» Description of the task
Rewrite every line of the rows below as a numbered list, leaving out the blank lines.

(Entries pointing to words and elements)

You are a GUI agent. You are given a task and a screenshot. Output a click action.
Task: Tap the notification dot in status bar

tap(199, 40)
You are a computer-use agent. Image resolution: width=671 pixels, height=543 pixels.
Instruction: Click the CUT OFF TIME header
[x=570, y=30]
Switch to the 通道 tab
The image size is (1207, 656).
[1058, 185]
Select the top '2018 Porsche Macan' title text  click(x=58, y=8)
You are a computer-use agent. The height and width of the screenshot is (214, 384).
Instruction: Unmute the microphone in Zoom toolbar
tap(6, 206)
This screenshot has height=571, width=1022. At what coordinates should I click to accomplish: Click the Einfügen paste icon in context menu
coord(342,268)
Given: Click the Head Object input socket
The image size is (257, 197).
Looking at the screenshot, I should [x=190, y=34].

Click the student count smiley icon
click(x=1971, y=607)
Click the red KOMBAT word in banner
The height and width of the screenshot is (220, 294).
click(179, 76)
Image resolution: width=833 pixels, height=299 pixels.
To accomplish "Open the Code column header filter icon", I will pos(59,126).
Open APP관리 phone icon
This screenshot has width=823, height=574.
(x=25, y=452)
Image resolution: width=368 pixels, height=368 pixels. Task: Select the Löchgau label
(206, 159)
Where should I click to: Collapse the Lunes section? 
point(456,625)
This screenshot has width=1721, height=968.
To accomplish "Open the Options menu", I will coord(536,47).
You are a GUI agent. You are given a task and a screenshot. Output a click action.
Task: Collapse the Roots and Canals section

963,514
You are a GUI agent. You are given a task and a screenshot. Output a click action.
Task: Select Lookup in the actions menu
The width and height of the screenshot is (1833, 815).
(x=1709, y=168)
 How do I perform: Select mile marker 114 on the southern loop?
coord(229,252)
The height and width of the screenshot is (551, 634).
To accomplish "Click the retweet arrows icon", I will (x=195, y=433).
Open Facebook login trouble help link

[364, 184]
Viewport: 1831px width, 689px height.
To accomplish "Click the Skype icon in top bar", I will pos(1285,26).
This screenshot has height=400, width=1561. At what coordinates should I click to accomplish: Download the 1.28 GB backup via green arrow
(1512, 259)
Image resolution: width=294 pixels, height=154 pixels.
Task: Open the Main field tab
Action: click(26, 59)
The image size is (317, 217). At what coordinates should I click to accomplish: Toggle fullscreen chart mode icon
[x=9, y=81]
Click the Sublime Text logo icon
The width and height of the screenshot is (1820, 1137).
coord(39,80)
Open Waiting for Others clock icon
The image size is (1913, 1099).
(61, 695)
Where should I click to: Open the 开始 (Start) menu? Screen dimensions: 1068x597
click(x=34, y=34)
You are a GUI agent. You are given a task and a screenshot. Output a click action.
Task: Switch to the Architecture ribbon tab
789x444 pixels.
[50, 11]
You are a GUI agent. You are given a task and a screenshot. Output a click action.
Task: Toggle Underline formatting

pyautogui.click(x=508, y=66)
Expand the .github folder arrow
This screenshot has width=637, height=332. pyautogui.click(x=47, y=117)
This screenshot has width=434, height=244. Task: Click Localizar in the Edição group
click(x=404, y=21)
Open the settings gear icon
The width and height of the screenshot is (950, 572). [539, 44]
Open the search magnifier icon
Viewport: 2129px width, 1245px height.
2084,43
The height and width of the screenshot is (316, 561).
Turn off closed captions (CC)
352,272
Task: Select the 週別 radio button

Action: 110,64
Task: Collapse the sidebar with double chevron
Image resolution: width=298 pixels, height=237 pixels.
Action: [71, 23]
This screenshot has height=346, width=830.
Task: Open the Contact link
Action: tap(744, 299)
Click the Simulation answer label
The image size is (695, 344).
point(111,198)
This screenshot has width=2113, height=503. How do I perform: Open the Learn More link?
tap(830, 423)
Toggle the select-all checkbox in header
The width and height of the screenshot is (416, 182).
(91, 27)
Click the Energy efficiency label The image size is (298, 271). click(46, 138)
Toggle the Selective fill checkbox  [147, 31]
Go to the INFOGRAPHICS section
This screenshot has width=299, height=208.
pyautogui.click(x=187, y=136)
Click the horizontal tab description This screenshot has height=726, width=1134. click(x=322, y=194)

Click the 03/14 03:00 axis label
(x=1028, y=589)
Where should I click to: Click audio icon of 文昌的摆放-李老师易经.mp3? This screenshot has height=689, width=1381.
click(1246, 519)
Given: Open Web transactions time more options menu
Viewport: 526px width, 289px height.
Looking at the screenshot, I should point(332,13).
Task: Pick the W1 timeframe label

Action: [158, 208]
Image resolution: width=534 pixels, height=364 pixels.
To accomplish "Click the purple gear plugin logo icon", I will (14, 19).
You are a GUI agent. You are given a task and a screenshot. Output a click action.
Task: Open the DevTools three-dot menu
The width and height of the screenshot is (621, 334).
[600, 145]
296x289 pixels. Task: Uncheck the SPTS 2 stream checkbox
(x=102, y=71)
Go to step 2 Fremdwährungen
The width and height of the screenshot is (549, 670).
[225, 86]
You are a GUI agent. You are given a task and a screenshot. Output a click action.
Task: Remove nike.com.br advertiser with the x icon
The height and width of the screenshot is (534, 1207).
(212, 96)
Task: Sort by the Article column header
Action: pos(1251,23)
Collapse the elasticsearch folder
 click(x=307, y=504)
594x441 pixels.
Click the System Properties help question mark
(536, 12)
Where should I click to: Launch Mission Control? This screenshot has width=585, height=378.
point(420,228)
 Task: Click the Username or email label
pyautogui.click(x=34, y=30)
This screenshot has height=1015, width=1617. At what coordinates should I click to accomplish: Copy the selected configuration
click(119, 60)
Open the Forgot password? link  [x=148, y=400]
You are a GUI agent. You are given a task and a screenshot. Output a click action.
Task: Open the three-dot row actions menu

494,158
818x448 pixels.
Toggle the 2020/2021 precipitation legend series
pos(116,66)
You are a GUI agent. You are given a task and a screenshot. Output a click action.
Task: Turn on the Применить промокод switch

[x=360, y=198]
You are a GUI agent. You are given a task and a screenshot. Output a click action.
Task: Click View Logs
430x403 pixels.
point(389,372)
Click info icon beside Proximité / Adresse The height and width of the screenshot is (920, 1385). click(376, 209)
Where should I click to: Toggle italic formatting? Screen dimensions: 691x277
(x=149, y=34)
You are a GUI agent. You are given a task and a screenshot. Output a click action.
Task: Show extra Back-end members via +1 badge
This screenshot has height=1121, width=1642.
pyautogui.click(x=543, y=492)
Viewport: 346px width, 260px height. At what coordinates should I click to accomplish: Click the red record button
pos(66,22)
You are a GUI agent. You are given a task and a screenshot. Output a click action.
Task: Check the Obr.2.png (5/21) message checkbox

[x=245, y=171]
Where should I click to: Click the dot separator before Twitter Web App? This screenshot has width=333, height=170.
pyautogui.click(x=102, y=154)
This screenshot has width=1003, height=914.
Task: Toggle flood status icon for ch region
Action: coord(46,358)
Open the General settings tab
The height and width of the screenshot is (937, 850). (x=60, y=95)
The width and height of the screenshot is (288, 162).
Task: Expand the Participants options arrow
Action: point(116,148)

» Final result
1. You are a GUI agent. You are given a task and a screenshot. Output a click action.
2. Task: Tap the notification dot in status bar
3. tap(199, 40)
4. You are a computer-use agent. Image resolution: width=671 pixels, height=543 pixels.
5. Instruction: Click the CUT OFF TIME header
6. [x=570, y=30]
7. Switch to the 通道 tab
8. The image size is (1207, 656).
9. [1058, 185]
10. Select the top '2018 Porsche Macan' title text  click(x=58, y=8)
11. You are a computer-use agent. The height and width of the screenshot is (214, 384).
12. Instruction: Unmute the microphone in Zoom toolbar
13. tap(6, 206)
14. This screenshot has height=571, width=1022. At what coordinates should I click to accomplish: Click the Einfügen paste icon in context menu
15. coord(342,268)
16. Given: Click the Head Object input socket
17. The image size is (257, 197).
18. Looking at the screenshot, I should [x=190, y=34].
19. Click the student count smiley icon
20. click(x=1971, y=607)
21. Click the red KOMBAT word in banner
22. The height and width of the screenshot is (220, 294).
23. click(179, 76)
24. Image resolution: width=833 pixels, height=299 pixels.
25. To accomplish "Open the Code column header filter icon", I will pos(59,126).
26. Open APP관리 phone icon
27. This screenshot has width=823, height=574.
28. (x=25, y=452)
29. Image resolution: width=368 pixels, height=368 pixels. Task: Select the Löchgau label
30. (206, 159)
31. Where should I click to: Collapse the Lunes section? 
32. point(456,625)
33. This screenshot has width=1721, height=968.
34. To accomplish "Open the Options menu", I will coord(536,47).
35. You are a GUI agent. You are given a task and a screenshot. Output a click action.
36. Task: Collapse the Roots and Canals section
37. 963,514
38. You are a GUI agent. You are given a task and a screenshot. Output a click action.
39. Task: Select Lookup in the actions menu
40. The width and height of the screenshot is (1833, 815).
41. (x=1709, y=168)
42.  How do I perform: Select mile marker 114 on the southern loop?
43. coord(229,252)
44. The height and width of the screenshot is (551, 634).
45. To accomplish "Click the retweet arrows icon", I will (x=195, y=433).
46. Open Facebook login trouble help link
47. [364, 184]
48. Viewport: 1831px width, 689px height.
49. To accomplish "Click the Skype icon in top bar", I will pos(1285,26).
50. This screenshot has height=400, width=1561. At what coordinates should I click to accomplish: Download the 1.28 GB backup via green arrow
51. (1512, 259)
52. Image resolution: width=294 pixels, height=154 pixels.
53. Task: Open the Main field tab
54. Action: click(26, 59)
55. The image size is (317, 217). At what coordinates should I click to accomplish: Toggle fullscreen chart mode icon
56. [x=9, y=81]
57. Click the Sublime Text logo icon
58. The width and height of the screenshot is (1820, 1137).
59. coord(39,80)
60. Open Waiting for Others clock icon
61. The image size is (1913, 1099).
62. (61, 695)
63. Where should I click to: Open the 开始 (Start) menu? Screen dimensions: 1068x597
64. click(x=34, y=34)
65. You are a GUI agent. You are given a task and a screenshot. Output a click action.
66. Task: Switch to the Architecture ribbon tab
67. 789x444 pixels.
68. [50, 11]
69. You are a GUI agent. You are given a task and a screenshot. Output a click action.
70. Task: Toggle Underline formatting
71. pyautogui.click(x=508, y=66)
72. Expand the .github folder arrow
73. This screenshot has width=637, height=332. pyautogui.click(x=47, y=117)
74. This screenshot has width=434, height=244. Task: Click Localizar in the Edição group
75. click(x=404, y=21)
76. Open the settings gear icon
77. The width and height of the screenshot is (950, 572). [539, 44]
78. Open the search magnifier icon
79. Viewport: 2129px width, 1245px height.
80. 2084,43
81. The height and width of the screenshot is (316, 561).
82. Turn off closed captions (CC)
83. 352,272
84. Task: Select the 週別 radio button
85. Action: 110,64
86. Task: Collapse the sidebar with double chevron
87. Image resolution: width=298 pixels, height=237 pixels.
88. Action: [71, 23]
89. This screenshot has height=346, width=830.
90. Task: Open the Contact link
91. Action: tap(744, 299)
92. Click the Simulation answer label
93. The image size is (695, 344).
94. point(111,198)
95. This screenshot has width=2113, height=503. How do I perform: Open the Learn More link?
96. tap(830, 423)
97. Toggle the select-all checkbox in header
98. The width and height of the screenshot is (416, 182).
99. (91, 27)
100. Click the Energy efficiency label The image size is (298, 271). click(46, 138)
101. Toggle the Selective fill checkbox  [147, 31]
102. Go to the INFOGRAPHICS section
103. This screenshot has width=299, height=208.
104. pyautogui.click(x=187, y=136)
105. Click the horizontal tab description This screenshot has height=726, width=1134. click(x=322, y=194)
106. Click the 03/14 03:00 axis label
107. (x=1028, y=589)
108. Where should I click to: Click audio icon of 文昌的摆放-李老师易经.mp3? This screenshot has height=689, width=1381.
109. click(1246, 519)
110. Given: Open Web transactions time more options menu
111. Viewport: 526px width, 289px height.
112. Looking at the screenshot, I should point(332,13).
113. Task: Pick the W1 timeframe label
114. Action: [158, 208]
115. Image resolution: width=534 pixels, height=364 pixels.
116. To accomplish "Click the purple gear plugin logo icon", I will (14, 19).
117. You are a GUI agent. You are given a task and a screenshot. Output a click action.
118. Task: Open the DevTools three-dot menu
119. The width and height of the screenshot is (621, 334).
120. [600, 145]
121. 296x289 pixels. Task: Uncheck the SPTS 2 stream checkbox
122. (x=102, y=71)
123. Go to step 2 Fremdwährungen
124. The width and height of the screenshot is (549, 670).
125. [225, 86]
126. You are a GUI agent. You are given a task and a screenshot. Output a click action.
127. Task: Remove nike.com.br advertiser with the x icon
128. The height and width of the screenshot is (534, 1207).
129. (212, 96)
130. Task: Sort by the Article column header
131. Action: pos(1251,23)
132. Collapse the elasticsearch folder
133.  click(x=307, y=504)
134. 594x441 pixels.
135. Click the System Properties help question mark
136. (536, 12)
137. Where should I click to: Launch Mission Control? This screenshot has width=585, height=378.
138. point(420,228)
139.  Task: Click the Username or email label
140. pyautogui.click(x=34, y=30)
141. This screenshot has height=1015, width=1617. At what coordinates should I click to accomplish: Copy the selected configuration
142. click(119, 60)
143. Open the Forgot password? link  [x=148, y=400]
144. You are a GUI agent. You are given a task and a screenshot. Output a click action.
145. Task: Open the three-dot row actions menu
146. 494,158
147. 818x448 pixels.
148. Toggle the 2020/2021 precipitation legend series
149. pos(116,66)
150. You are a GUI agent. You are given a task and a screenshot. Output a click action.
151. Task: Turn on the Применить промокод switch
152. [x=360, y=198]
153. You are a GUI agent. You are given a task and a screenshot. Output a click action.
154. Task: Click View Logs
155. 430x403 pixels.
156. point(389,372)
157. Click info icon beside Proximité / Adresse The height and width of the screenshot is (920, 1385). click(376, 209)
158. Where should I click to: Toggle italic formatting? Screen dimensions: 691x277
159. (x=149, y=34)
160. You are a GUI agent. You are given a task and a screenshot. Output a click action.
161. Task: Show extra Back-end members via +1 badge
162. This screenshot has height=1121, width=1642.
163. pyautogui.click(x=543, y=492)
164. Viewport: 346px width, 260px height. At what coordinates should I click to accomplish: Click the red record button
165. pos(66,22)
166. You are a GUI agent. You are given a task and a screenshot. Output a click action.
167. Task: Check the Obr.2.png (5/21) message checkbox
168. [x=245, y=171]
169. Where should I click to: Click the dot separator before Twitter Web App? This screenshot has width=333, height=170.
170. pyautogui.click(x=102, y=154)
171. This screenshot has width=1003, height=914.
172. Task: Toggle flood status icon for ch region
173. Action: coord(46,358)
174. Open the General settings tab
175. The height and width of the screenshot is (937, 850). (x=60, y=95)
176. The width and height of the screenshot is (288, 162).
177. Task: Expand the Participants options arrow
178. Action: point(116,148)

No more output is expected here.